Kent workers made hundreds of thousands of brushes for the War Office during the Great War, including a soldier’s kit featuring hair, tooth, shaving, cloth, shoe blacking, shoe polishing and button brushes. Large quantities of horse brushes were also supplied for the army.
During the four-year conflict, many of Kent’s employees joined the colours, of which 17 lost their lives. Their names are recorded on a special memorial plaque at the London Road factory.
One member of the Kent militia was Reginald Josiah Thomas Evans, who was badly injured and contracted scarlet fever, but survived and went on to have four children and endure some of the world’s first pioneering cosmetic surgery for his facial wounds.
One of five children born to a widowed mother, Reg grew up in orphanages in Staffordshire, but at 17 moved to Hemel Hempstead, where his mum was living.

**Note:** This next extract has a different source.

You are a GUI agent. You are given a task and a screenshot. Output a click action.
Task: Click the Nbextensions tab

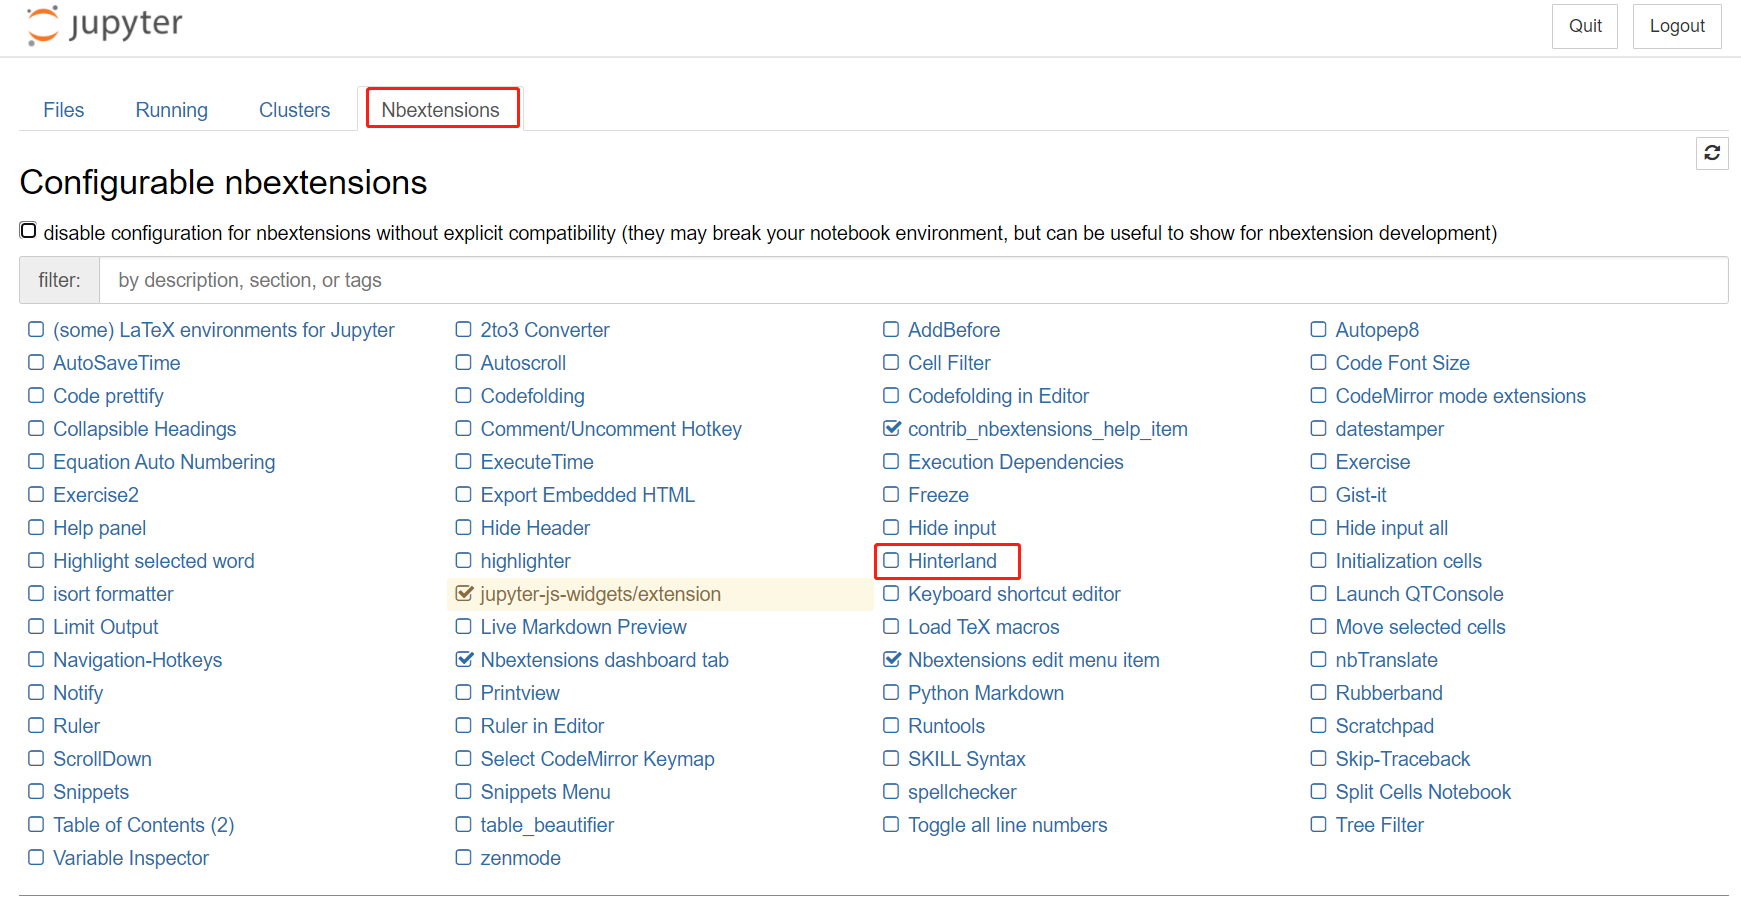[x=440, y=110]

Territorial Army member Reg trained as an apprentice with Kent Brushes, then GB Kent and Sons, before being one of the first to sign up for voluntary service in the High Street’s Town Hall when war broke out in 1914.
He went on to serve abroad, including in Russia, and kept in regular contact with his employers the Kent family back home, who wrote to him almost weekly and even sent him packages to the front line. His daughter Pamela Campbell, now 81, has been archiving his correspondence with the Kents and documenting her father’s valiant experiences with the Hertfordshire Regiment, of which he was the first to receive the Distinguished Conduct Medal.
A gunshot wound to the face saw him put out of action, and he was met with a hero’s welcome from colleagues at Kent, who rallied round him during his recovery and presented him with an engraved gold watch, which Pamela, who lives in Peterborough, still owns.
She said: “My father’s letters are absolutely mesmerising, and Kent’s letters and parcels kept coming. He was an inspiration to so many people who worked for him in Hemel Hempstead, as was my father as the first decorated member of the Hertfordshire Regiment. I feel I have got to know Reg very well through the letters – they weren’t all blood and gore, they were very gentle, so people at home including his mother wouldn’t be worried.”
Reg’s extraordinary life and Pamela’s accounts of it will form the basis of an ITV film series scheduled for later this year marking the centenary of the outbreak of the Great War.
Kent Brushes director Marcia Cosby said: “Sadly, we have no more family veterans of World War II alive now, but when our old Apsley factory was taken down to make way for a purpose-built factory 30 years ago, very many past staff came down to watch the landmark Kent chimney be demolished. A nostalgic time but also a true record of social history which we plan to archive for future generations.”
“We are very proud of Kent’s rich history and the impact our company has had on people’s lives.”